KURZE ÜBUNG 1:
Beantworten Sie zum Text über die Strafanzeige gegen den Bundespräsidenten folgende Fragen:
(a) An welche Staatsanwaltschaft ist das Schreiben gerichtet?
(b) In welchem Sender fiel die Äußerung Steinmeiers, die als Auslöser genannt wird?
(c) Gegen welche Vorschrift des Kriegswaffenkontrollgesetzes soll verstoßen worden sein?

Verstoß gegen Kriegswaffenkontrolle? Anzeige gegen Bundespräsident im Wortlaut

Schaut Streubombeneinsatz entgegen: Frank-Walter Steinmeier. Bild: Sandro Halank, CC BY-SA 4.0

Telepolis dokumentiert ein Schreiben an die Staatsanwaltschaft Bonn. Auslöser ist eine Äußerung Frank-Walter Steinmeiers im ZDF. Hat er zum Rechtsbruch aufgerufen?

Lesen Sie zu den Hintergründen dieser Strafanzeige das Interview "Streumunition: Kriegseskalation und Strafanzeige gegen Steinmeier"


Sehr geehrte Damen und Herren!

"Hiermit erstatte ich Strafanzeige gegen den Bundespräsidenten Dr. Frank-Walter Steinmeier wegen eines vermuteten Verstoßes gegen § 20a (Strafvorschriften gegen Antipersonenminen und Streumunition), Abs. 1, Nummer 3 in Verbindung mit Nummer 1 Kriegswaffenkontrollgesetz.

Gesammelte Dateneinträge
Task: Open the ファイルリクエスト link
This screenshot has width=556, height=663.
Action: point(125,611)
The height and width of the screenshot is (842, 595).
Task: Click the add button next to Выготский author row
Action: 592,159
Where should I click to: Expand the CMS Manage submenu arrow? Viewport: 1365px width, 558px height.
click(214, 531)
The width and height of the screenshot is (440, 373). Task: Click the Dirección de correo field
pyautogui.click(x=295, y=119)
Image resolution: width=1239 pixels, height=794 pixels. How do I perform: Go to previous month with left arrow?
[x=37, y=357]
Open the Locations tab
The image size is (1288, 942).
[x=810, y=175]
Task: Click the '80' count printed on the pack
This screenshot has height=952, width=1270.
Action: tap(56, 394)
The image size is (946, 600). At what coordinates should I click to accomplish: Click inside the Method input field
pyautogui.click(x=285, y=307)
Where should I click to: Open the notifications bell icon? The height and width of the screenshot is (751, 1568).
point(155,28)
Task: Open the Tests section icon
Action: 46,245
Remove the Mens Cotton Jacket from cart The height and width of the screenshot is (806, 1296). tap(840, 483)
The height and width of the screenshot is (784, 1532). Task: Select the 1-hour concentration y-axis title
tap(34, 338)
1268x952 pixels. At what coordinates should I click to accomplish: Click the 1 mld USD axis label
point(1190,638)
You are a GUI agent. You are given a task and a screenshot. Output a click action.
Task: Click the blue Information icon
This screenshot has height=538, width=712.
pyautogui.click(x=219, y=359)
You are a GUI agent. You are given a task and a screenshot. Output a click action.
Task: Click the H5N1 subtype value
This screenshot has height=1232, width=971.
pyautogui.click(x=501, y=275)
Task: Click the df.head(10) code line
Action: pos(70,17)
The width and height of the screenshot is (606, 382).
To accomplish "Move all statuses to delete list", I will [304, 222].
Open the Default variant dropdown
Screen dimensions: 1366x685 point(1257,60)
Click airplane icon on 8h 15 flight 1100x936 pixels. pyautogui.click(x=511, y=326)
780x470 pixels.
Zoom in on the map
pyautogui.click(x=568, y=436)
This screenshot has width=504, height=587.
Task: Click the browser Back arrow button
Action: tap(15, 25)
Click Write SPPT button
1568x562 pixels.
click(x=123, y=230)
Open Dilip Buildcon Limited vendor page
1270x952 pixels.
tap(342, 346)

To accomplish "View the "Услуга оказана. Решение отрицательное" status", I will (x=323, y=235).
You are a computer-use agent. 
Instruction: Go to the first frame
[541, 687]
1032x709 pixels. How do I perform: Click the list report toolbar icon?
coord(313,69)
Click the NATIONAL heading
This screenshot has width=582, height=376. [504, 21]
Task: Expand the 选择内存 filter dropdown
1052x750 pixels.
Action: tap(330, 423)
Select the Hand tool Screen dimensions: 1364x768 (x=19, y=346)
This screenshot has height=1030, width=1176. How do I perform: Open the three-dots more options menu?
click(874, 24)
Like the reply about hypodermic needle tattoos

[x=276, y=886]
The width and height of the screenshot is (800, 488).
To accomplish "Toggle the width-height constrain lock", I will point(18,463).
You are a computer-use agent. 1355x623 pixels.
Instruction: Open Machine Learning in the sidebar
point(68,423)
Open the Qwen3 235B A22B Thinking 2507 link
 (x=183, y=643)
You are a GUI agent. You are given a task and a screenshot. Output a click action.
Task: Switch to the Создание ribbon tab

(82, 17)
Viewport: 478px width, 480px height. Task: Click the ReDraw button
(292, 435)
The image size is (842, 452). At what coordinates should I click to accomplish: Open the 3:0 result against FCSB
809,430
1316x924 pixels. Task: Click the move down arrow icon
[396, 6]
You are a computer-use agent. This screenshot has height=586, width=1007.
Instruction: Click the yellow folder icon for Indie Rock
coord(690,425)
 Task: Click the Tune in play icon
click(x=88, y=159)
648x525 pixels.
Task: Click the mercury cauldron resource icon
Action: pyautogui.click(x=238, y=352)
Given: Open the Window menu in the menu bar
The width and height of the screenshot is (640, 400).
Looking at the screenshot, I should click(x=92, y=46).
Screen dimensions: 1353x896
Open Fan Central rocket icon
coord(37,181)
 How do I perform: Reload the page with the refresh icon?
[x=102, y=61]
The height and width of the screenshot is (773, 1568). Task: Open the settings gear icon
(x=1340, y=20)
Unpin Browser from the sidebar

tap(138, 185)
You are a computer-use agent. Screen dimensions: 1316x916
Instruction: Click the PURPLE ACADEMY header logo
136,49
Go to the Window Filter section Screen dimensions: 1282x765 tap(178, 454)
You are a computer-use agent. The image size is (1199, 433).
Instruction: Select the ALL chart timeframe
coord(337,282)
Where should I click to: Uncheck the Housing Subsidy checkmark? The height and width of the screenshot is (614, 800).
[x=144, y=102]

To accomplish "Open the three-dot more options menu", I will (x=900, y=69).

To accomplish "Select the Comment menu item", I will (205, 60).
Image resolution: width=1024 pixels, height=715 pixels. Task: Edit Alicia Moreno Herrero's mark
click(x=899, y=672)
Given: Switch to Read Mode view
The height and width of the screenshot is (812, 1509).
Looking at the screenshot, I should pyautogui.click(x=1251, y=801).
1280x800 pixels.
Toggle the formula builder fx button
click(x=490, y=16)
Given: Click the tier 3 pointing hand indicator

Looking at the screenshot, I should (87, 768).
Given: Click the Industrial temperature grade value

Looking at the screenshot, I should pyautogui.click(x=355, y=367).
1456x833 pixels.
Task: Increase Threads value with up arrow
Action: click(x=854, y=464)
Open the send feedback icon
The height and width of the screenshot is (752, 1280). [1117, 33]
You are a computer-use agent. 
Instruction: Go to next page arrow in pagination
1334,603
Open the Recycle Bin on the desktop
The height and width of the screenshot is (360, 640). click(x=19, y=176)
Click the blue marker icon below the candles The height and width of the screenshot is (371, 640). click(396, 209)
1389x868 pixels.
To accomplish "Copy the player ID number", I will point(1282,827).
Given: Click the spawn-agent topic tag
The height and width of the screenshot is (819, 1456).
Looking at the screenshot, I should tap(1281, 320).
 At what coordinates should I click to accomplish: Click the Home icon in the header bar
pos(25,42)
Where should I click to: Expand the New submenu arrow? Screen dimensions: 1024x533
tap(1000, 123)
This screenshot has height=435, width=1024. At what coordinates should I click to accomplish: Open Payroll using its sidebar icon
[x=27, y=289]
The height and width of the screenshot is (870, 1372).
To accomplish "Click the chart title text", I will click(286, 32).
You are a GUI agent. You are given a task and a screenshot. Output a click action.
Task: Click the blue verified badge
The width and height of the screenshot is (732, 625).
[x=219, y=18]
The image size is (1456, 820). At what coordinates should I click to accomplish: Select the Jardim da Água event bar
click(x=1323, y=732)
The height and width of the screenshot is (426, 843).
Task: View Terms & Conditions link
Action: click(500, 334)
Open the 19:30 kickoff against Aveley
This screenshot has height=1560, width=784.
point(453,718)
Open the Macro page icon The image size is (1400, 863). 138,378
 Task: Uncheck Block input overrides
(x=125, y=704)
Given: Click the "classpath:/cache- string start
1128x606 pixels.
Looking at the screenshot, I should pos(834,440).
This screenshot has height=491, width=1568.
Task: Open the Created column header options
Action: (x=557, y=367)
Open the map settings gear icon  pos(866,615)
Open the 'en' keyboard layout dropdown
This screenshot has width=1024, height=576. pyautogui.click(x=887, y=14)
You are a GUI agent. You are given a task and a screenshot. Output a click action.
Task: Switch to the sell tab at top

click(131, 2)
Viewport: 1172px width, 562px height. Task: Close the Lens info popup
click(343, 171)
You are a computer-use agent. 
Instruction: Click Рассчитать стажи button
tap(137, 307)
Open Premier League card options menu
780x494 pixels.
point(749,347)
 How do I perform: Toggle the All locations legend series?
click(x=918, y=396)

KURZE ÜBUNG 2:
Ordnen Sie die Zeilen der Einträge zwischen der Zeile mit "Click the NATIONAL heading" und der Zeile mit "[x=102, y=61]", beide eingeschlossen, als nummerierte Liste an. Lassen Sie dabei Leerzeilen weg.

VOLLSTÄNDIGE ANTWORT 1:
(a) An die Staatsanwaltschaft Bonn.
(b) Im ZDF.
(c) Gegen § 20a (Strafvorschriften gegen Antipersonenminen und Streumunition), Abs. 1, Nummer 3 in Verbindung mit Nummer 1 Kriegswaffenkontrollgesetz.

VOLLSTÄNDIGE ANTWORT 2:
1. Click the NATIONAL heading
2. This screenshot has width=582, height=376. [504, 21]
3. Task: Expand the 选择内存 filter dropdown
4. 1052x750 pixels.
5. Action: tap(330, 423)
6. Select the Hand tool Screen dimensions: 1364x768 (x=19, y=346)
7. This screenshot has height=1030, width=1176. How do I perform: Open the three-dots more options menu?
8. click(874, 24)
9. Like the reply about hypodermic needle tattoos
10. [x=276, y=886]
11. The width and height of the screenshot is (800, 488).
12. To accomplish "Toggle the width-height constrain lock", I will point(18,463).
13. You are a computer-use agent. 1355x623 pixels.
14. Instruction: Open Machine Learning in the sidebar
15. point(68,423)
16. Open the Qwen3 235B A22B Thinking 2507 link
17.  (x=183, y=643)
18. You are a GUI agent. You are given a task and a screenshot. Output a click action.
19. Task: Switch to the Создание ribbon tab
20. (82, 17)
21. Viewport: 478px width, 480px height. Task: Click the ReDraw button
22. (292, 435)
23. The image size is (842, 452). At what coordinates should I click to accomplish: Open the 3:0 result against FCSB
24. 809,430
25. 1316x924 pixels. Task: Click the move down arrow icon
26. [396, 6]
27. You are a computer-use agent. This screenshot has height=586, width=1007.
28. Instruction: Click the yellow folder icon for Indie Rock
29. coord(690,425)
30.  Task: Click the Tune in play icon
31. click(x=88, y=159)
32. 648x525 pixels.
33. Task: Click the mercury cauldron resource icon
34. Action: pyautogui.click(x=238, y=352)
35. Given: Open the Window menu in the menu bar
36. The width and height of the screenshot is (640, 400).
37. Looking at the screenshot, I should click(x=92, y=46).
38. Screen dimensions: 1353x896
39. Open Fan Central rocket icon
40. coord(37,181)
41.  How do I perform: Reload the page with the refresh icon?
42. [x=102, y=61]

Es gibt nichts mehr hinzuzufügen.